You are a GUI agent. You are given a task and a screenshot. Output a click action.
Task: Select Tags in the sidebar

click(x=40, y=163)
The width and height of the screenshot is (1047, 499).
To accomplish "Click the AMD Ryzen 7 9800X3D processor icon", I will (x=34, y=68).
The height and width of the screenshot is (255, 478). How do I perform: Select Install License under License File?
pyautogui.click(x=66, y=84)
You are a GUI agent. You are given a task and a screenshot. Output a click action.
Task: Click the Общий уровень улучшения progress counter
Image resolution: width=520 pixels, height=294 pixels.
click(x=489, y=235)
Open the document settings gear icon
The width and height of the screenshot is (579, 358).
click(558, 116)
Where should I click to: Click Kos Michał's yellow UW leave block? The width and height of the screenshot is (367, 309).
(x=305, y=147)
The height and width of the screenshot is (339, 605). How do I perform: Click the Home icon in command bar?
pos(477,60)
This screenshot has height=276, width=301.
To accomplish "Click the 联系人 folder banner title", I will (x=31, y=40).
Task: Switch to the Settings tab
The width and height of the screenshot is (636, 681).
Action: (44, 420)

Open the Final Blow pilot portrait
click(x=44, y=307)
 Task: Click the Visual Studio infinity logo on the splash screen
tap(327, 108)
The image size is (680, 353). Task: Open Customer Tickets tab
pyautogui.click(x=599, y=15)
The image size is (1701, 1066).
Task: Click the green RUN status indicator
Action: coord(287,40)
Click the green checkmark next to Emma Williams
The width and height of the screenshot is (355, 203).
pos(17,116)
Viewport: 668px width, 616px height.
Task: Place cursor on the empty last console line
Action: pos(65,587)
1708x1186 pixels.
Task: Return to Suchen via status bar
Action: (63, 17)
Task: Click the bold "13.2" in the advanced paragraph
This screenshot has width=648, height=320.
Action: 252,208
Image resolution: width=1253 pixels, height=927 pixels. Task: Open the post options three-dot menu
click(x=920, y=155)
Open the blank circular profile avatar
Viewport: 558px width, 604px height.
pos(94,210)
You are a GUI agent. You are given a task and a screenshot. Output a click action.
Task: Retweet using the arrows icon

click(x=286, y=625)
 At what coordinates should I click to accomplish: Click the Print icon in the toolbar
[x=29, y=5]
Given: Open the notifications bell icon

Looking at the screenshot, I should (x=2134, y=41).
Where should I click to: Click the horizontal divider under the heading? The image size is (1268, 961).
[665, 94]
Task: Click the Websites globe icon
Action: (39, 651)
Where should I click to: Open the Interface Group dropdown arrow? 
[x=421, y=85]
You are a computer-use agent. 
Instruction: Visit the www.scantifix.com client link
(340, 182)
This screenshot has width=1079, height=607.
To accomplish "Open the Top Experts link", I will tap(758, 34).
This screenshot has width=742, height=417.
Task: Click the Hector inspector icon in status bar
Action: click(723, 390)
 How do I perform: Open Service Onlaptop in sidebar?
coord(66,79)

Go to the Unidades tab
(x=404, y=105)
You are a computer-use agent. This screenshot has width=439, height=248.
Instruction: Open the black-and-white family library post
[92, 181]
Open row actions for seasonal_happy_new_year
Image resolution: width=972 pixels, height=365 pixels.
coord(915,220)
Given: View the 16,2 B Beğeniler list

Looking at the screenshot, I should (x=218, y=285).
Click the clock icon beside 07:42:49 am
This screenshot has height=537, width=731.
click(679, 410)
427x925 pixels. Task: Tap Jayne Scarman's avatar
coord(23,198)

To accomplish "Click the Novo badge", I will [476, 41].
^^^^^^^^
▶ [PROBLEM]
Read the listing above, then copy every line that includes the string "computer".

▶ [SOLUTION]
You are a computer-use agent. 
You are a computer-use agent. This screenshot has width=439, height=248.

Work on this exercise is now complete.